**The task:** Gather every line of the entries below that contains the string "Personal", treating uppercase and lowercase as different.

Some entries
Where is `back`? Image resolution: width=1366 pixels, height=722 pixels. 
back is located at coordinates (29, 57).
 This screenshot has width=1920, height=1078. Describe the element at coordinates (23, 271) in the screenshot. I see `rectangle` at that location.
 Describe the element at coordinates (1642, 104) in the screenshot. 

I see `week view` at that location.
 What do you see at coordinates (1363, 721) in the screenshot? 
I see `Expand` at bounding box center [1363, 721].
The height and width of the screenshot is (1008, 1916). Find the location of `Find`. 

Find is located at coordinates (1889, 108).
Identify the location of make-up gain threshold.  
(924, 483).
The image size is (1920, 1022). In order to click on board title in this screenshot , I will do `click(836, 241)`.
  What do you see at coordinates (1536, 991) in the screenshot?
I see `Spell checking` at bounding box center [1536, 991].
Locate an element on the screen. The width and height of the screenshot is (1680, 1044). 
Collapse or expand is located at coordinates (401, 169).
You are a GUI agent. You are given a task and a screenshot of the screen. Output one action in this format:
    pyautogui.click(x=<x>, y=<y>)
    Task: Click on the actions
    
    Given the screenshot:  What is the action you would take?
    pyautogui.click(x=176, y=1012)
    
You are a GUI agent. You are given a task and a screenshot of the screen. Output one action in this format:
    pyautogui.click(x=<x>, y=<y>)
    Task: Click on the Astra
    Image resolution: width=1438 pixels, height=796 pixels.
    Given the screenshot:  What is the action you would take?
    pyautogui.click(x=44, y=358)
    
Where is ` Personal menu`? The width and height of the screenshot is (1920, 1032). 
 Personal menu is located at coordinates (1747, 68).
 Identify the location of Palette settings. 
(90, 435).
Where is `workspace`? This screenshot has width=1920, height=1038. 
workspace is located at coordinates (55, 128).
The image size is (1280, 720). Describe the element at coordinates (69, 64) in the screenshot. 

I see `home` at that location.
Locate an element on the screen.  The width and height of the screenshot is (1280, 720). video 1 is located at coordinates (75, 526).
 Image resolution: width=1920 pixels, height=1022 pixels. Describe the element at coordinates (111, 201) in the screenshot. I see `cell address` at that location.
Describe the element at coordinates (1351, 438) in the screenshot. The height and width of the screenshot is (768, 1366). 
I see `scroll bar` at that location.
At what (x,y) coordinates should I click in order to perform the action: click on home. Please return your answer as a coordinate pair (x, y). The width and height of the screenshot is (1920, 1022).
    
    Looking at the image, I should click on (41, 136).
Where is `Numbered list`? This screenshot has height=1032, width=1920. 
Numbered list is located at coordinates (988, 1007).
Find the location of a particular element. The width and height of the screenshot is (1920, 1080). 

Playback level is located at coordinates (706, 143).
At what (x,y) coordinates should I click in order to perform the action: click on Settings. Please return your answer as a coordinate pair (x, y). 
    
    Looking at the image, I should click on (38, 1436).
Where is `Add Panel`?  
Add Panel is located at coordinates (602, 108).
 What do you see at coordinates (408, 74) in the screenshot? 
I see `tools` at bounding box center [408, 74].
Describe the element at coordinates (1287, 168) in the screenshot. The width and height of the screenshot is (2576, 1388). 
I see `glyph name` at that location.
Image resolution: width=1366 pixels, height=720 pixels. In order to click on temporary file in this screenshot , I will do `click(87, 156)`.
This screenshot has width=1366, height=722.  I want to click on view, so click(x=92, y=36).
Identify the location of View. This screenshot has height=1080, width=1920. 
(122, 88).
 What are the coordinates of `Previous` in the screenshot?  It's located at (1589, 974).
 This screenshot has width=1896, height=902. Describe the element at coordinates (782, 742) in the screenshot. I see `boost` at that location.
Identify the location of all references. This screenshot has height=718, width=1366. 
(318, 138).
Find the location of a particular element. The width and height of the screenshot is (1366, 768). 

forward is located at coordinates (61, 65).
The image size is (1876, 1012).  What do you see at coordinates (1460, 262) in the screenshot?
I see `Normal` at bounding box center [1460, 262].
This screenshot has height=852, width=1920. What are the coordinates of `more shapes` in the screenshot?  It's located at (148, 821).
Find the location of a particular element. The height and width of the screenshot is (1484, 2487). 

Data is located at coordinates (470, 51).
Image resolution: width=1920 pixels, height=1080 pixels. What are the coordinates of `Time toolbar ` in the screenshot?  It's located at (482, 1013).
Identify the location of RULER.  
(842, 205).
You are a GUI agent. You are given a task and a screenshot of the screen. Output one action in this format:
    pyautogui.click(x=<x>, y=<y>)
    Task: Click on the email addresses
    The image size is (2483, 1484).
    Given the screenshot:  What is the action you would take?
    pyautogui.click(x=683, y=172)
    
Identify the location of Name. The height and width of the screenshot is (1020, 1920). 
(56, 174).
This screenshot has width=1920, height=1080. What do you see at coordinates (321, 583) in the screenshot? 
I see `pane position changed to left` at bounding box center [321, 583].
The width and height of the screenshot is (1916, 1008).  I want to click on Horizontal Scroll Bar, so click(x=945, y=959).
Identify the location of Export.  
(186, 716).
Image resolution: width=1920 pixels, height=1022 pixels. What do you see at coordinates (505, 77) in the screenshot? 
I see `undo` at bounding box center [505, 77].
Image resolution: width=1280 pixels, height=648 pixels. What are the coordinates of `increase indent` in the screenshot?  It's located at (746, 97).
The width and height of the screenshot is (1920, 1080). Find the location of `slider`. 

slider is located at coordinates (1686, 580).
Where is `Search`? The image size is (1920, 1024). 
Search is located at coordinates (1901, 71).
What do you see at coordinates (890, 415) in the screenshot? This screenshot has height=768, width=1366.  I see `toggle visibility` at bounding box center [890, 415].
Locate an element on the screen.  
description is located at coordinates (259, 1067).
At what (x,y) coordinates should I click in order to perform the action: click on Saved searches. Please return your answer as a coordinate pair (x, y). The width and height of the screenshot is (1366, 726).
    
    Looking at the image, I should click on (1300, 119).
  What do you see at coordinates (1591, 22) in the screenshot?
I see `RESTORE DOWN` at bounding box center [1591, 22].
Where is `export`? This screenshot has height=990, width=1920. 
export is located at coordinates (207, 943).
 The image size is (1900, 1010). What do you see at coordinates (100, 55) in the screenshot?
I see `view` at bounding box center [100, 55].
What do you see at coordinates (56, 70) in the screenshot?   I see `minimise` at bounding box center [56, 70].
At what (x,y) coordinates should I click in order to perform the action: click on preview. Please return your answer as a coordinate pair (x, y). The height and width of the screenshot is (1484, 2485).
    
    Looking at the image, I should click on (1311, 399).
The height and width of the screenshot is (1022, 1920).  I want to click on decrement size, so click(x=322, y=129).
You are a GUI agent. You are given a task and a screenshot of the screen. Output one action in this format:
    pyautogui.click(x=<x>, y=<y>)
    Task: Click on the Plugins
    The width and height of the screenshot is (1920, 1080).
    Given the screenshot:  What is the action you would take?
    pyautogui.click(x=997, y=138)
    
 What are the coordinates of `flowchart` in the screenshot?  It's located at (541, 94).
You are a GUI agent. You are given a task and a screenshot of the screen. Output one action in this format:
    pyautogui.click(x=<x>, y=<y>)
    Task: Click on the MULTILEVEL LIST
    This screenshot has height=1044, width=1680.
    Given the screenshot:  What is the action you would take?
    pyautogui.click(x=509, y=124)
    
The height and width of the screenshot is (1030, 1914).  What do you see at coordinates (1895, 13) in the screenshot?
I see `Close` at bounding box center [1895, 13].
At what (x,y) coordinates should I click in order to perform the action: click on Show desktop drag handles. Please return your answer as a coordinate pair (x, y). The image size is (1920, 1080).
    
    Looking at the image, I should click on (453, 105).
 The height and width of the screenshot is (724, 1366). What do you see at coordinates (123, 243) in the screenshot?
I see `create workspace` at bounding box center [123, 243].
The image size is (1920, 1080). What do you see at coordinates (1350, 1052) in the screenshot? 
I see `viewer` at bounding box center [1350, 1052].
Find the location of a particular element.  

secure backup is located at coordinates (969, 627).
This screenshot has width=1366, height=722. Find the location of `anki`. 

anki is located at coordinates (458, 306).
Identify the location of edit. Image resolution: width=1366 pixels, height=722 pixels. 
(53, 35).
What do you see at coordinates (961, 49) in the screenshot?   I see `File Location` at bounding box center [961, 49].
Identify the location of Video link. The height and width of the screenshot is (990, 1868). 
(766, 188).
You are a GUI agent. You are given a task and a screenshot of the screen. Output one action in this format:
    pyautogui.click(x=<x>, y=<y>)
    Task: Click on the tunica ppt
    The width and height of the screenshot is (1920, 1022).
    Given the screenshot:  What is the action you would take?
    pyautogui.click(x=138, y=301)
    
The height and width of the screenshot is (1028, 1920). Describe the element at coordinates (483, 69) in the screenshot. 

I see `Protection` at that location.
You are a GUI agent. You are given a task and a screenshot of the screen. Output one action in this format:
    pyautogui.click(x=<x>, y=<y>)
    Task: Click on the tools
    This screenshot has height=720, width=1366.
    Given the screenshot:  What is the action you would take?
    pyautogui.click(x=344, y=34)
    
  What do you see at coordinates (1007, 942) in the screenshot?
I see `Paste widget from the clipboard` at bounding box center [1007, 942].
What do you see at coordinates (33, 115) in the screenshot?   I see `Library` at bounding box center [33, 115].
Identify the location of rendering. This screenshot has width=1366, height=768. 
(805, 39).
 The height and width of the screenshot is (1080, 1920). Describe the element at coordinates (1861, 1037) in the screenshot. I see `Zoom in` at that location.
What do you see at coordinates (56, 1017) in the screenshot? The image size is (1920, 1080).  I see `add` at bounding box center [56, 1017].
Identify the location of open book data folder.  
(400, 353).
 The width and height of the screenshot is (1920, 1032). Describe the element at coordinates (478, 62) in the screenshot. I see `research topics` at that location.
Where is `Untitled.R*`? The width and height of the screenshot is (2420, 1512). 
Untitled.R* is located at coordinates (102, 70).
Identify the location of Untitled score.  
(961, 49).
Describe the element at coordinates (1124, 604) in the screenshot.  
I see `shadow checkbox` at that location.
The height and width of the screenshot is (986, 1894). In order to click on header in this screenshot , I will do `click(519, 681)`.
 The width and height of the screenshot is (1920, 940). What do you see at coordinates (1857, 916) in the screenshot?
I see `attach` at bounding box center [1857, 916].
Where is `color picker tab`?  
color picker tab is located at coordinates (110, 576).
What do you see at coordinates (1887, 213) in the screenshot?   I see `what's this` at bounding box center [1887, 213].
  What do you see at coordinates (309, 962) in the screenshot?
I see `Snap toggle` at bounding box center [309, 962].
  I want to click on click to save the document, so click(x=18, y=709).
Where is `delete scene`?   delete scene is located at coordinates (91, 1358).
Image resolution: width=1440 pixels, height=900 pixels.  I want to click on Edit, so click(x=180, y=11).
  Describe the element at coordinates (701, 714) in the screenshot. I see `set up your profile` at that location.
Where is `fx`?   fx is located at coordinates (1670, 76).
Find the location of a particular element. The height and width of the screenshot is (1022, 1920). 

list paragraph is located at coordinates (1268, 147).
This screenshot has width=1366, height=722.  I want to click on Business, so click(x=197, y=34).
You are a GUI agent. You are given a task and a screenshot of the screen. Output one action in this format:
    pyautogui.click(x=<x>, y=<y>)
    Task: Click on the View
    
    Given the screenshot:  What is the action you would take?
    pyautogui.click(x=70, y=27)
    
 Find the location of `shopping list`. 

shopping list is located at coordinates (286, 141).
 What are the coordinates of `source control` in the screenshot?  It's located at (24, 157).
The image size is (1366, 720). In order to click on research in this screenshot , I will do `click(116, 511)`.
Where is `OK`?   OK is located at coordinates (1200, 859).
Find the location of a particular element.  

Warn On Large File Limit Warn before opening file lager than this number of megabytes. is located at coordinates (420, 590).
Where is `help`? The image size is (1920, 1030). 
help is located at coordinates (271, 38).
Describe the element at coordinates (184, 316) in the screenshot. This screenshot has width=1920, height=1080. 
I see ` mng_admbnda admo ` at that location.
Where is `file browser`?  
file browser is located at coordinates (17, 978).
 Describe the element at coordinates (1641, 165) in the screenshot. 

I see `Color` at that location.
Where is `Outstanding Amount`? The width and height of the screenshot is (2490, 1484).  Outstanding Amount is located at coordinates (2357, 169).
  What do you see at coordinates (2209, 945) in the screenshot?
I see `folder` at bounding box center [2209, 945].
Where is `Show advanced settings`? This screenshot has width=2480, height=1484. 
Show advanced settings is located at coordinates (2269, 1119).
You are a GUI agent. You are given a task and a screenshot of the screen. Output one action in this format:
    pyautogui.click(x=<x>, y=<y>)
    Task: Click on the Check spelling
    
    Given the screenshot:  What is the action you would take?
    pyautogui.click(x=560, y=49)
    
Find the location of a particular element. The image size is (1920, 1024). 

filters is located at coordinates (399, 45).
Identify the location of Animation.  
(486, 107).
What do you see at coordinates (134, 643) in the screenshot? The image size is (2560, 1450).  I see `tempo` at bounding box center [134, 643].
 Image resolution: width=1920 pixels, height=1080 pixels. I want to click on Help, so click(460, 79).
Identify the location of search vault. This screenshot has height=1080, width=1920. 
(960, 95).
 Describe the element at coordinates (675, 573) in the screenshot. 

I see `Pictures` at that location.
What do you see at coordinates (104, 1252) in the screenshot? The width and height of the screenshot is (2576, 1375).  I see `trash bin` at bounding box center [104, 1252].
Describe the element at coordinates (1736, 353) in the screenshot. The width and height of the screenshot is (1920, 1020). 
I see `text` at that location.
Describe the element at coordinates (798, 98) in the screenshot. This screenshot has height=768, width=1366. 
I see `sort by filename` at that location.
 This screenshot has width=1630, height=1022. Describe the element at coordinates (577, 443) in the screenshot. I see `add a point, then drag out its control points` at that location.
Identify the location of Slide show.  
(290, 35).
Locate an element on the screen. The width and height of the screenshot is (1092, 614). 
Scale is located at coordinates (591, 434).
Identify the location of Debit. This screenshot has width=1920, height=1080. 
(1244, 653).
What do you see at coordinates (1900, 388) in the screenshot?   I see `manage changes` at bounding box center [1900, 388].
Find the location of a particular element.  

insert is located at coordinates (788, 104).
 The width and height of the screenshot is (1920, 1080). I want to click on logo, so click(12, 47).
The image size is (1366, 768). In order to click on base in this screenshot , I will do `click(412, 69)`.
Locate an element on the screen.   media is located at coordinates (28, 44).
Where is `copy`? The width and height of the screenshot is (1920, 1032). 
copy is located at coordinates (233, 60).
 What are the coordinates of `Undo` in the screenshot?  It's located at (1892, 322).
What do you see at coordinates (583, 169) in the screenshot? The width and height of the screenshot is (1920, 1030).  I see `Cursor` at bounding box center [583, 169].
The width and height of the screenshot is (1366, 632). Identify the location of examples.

**Output for this task:**
Where is ` Personal menu`? The width and height of the screenshot is (1920, 1032). 
 Personal menu is located at coordinates (1747, 68).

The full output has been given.